== ENTRIES PROVIDED ==

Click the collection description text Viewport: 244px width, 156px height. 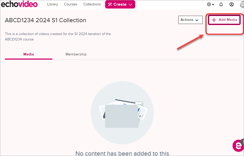(x=58, y=37)
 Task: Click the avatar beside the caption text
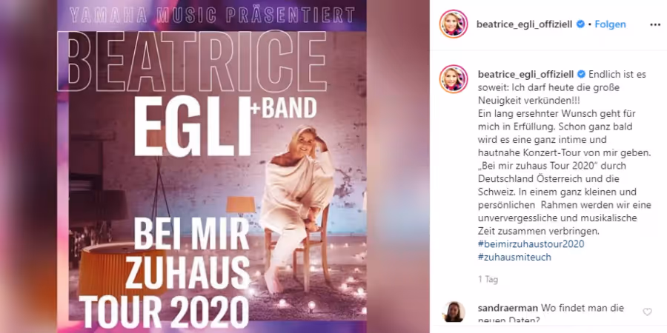point(454,79)
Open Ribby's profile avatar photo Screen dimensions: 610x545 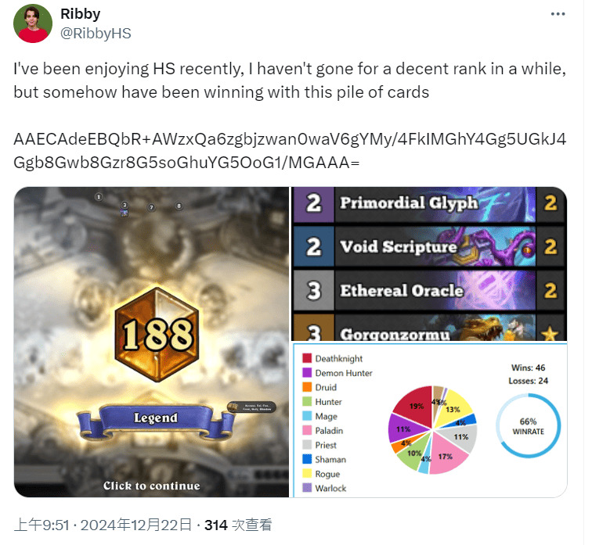point(33,23)
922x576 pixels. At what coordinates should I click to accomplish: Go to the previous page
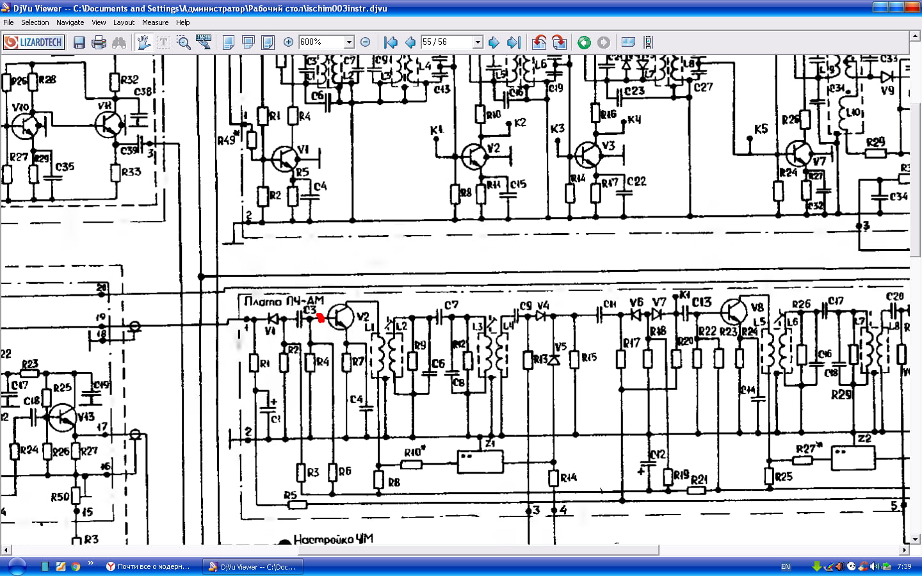410,42
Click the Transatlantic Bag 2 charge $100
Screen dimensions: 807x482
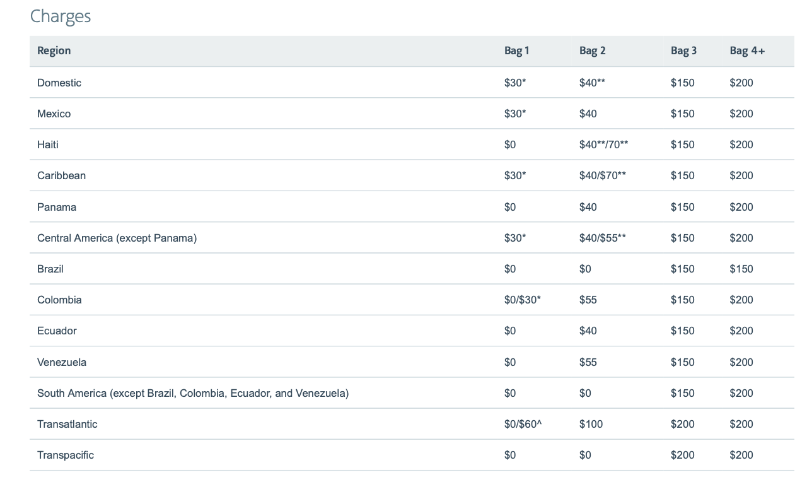(591, 424)
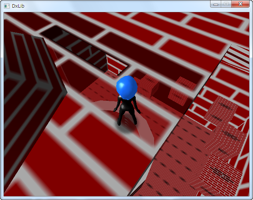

===

### WHAT THE EXERCISE ASKS
The lines to retype begin with the one containing "Click the Transatlantic Bag 2 charge $100" and end with the last line of the records. Reproduce them exactly and omit the pictures.

### RESULT FOR THIS TASK
Click the Transatlantic Bag 2 charge $100
Screen dimensions: 807x482
(591, 424)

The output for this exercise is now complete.